**Problem**
Give the lines as a JSON list of strings, one string per line and no blank lines, starting at the first line and ending at the line that contains "Action: [1394, 15]".

**Provided records**

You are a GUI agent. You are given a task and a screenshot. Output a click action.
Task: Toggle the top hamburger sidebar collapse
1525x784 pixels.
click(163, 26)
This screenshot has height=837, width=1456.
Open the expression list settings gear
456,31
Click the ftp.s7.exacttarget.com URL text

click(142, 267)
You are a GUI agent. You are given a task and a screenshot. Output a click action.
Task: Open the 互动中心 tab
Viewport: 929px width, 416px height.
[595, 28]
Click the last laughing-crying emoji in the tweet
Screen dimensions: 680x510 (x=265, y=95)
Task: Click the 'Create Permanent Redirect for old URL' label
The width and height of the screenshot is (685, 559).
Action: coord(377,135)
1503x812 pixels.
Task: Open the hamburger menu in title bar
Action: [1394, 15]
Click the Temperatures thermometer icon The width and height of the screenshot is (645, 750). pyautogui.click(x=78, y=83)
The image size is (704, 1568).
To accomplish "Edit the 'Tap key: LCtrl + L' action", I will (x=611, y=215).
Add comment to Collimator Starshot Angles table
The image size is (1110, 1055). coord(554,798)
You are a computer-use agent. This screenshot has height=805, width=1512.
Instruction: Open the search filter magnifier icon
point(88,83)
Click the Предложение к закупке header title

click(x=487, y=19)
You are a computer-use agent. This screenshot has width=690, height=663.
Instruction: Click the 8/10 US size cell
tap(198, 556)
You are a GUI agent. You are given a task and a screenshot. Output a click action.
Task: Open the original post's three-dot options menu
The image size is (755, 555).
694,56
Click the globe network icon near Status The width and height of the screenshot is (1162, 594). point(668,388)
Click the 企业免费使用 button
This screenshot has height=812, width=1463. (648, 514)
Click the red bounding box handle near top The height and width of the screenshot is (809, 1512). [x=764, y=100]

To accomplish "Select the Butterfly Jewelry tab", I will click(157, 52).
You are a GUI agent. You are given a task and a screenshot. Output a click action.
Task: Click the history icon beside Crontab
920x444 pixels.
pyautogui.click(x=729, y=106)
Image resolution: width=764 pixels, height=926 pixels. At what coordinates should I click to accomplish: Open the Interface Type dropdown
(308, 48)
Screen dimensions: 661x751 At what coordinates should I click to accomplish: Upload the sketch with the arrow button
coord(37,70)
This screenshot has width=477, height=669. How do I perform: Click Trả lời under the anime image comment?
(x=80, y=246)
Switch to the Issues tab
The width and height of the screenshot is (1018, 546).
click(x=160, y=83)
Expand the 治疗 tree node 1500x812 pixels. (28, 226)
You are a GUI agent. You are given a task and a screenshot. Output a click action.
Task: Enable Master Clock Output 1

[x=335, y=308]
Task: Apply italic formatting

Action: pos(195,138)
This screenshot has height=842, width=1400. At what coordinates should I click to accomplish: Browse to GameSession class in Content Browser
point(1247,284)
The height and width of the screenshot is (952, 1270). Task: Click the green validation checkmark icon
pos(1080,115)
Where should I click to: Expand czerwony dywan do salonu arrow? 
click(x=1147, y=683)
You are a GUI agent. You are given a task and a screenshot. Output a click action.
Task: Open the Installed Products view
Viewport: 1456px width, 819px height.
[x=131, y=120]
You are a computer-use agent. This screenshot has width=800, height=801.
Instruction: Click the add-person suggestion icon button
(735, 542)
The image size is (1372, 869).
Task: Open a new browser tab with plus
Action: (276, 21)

**Written response**
[
  "You are a GUI agent. You are given a task and a screenshot. Output a click action.",
  "Task: Toggle the top hamburger sidebar collapse",
  "1525x784 pixels.",
  "click(163, 26)",
  "This screenshot has height=837, width=1456.",
  "Open the expression list settings gear",
  "456,31",
  "Click the ftp.s7.exacttarget.com URL text",
  "click(142, 267)",
  "You are a GUI agent. You are given a task and a screenshot. Output a click action.",
  "Task: Open the 互动中心 tab",
  "Viewport: 929px width, 416px height.",
  "[595, 28]",
  "Click the last laughing-crying emoji in the tweet",
  "Screen dimensions: 680x510 (x=265, y=95)",
  "Task: Click the 'Create Permanent Redirect for old URL' label",
  "The width and height of the screenshot is (685, 559).",
  "Action: coord(377,135)",
  "1503x812 pixels.",
  "Task: Open the hamburger menu in title bar",
  "Action: [1394, 15]"
]